装什么装?谁为你着想?你跟沈卉一起死在床上才好呢!
乔氏的想法越来越恶毒的时候,平骏达却温言细语地说道:“平子瑜骂你的那些话,我听侍卫转述了。他小小年纪,不会想到要休了你,更不会想到要霸占你的嫁妆。”
“他是跟谁学的,弟妹你心里大约有数,但你不敢面对,只愿息事宁人。可我还是要教你一句话。有些人值得真心以待,有些人,你便是拿真心去喂狗,也莫要喂给他。”
乔氏猛地抬头,面露愕然。
二伯哥在说什么呢?他怎么不向着平远洲和沈卉?他就这样活生生地把平远洲的脸皮给扒下来了?
乔氏全然不敢相信。
见她呆愣,平骏达目中的怜悯更深。
他轻轻叹息,言辞中却带着十足的戾气。
“若有哪日,你发现他负了你。你莫要与他吵闹,只管来大长公主府。我若活着,我定然为你做主。我若死了,还请大长公主代替我打断平远洲的双腿。”
“妻贤如此,他还负妻,那他也不用做个全乎人。让他一辈子躺在床上,尝尝仰人鼻息的滋味,也挺好。”
乔氏张大嘴,呆呆地看着平骏达。
这些话,二伯哥以前从不曾说过。是因为他预感到自己快死了吗?人之将死其言也善?
大长公主急切地喊:“驸马,你别说了!”
她脸上全是恐惧的表情。
沈卉嘴唇翕动,泪光闪闪。她望着平骏达的眼神恍恍惚惚,迷迷离离,好像在凝视着一个触手即碎的美梦。
大长公主走上前,扶住平骏达的胳膊。
平骏达牢牢握住她的手,深深地看着她,眸子里藏着千言万语,却无论如何都不敢倾诉。他的痛苦和悔恨,谁人能懂?
死了好!他盼着那一天。
他柔声问道:“华阳,你会帮我打断平远洲的双腿,是吧?”
大长公主没有功夫思索这句话的深意,只能噙着泪点头:“我会,我会!我帮你管教他!”
平骏达更加用力地握住妻子的手,“我死后,只盼你莫要恨我。”
大长公主哽咽道:“你丢下我一个人先走,我自是要恨你的!你若有良心,你就努努力,陪我一同往下走!”

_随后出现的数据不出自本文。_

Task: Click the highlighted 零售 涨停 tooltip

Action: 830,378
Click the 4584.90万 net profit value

然而,除了大长公主以外,在场所有人都知道平骏达说的恨是什么恨。
乔氏有些可怜平骏达,却更加看不起他。若他真的这般深爱大长公主,他为什么要跟沈卉通奸,还把二人的野种换给大长公主抚养?
他嘴上说得再好听,依旧是个畜生!
平骏达闭上满是泪水的眼眸,无力地说道:“华阳,我已经尽力了。可我活不下去。但你放心。”

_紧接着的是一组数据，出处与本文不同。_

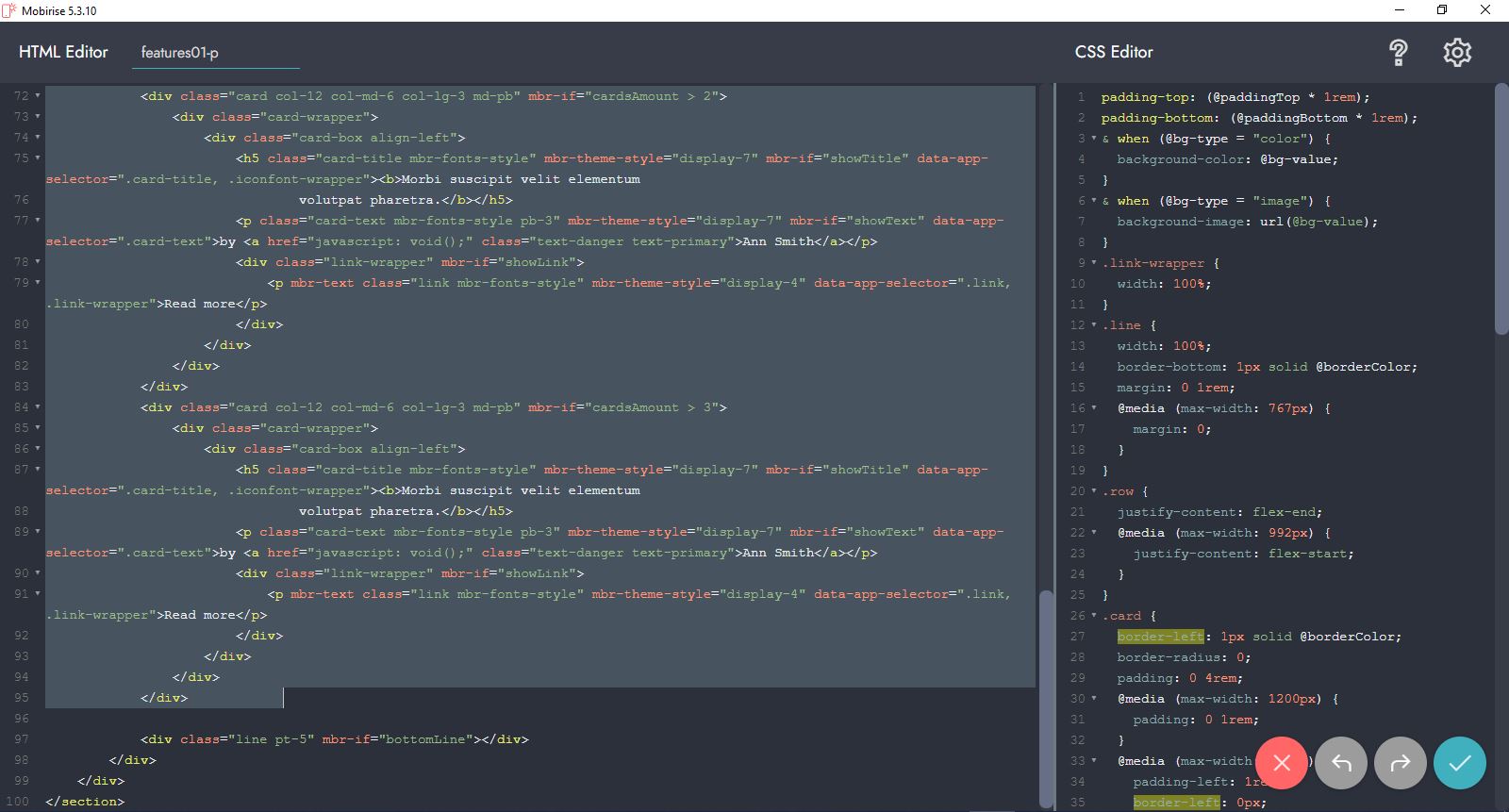The image size is (1509, 812).
Task: Collapse HTML code fold at line 84
Action: pos(38,407)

他睁开眼,把大长公主轻轻抱入怀中,越过大长公主的肩膀,目光森冷地盯着沈卉,温柔无比地说道:“我走之前会为你安排好一切。我要让你下半辈子平平安安,顺顺遂遂。”
沈卉瞳孔微缩,心底骤然涌上一股寒意。
平骏达侧头,对着乔氏说道:“弟妹,你走吧。不用去衙门探望平远洲,他死不了。他若死了,我让大长公主给你说一门更好的亲事。”
乔氏听得一愣一愣的。
二伯哥好似深恨平远洲和沈卉。他与自己是同一战线的?
乔氏不太敢相信这个判断,胡乱点点头,六神无主地走了。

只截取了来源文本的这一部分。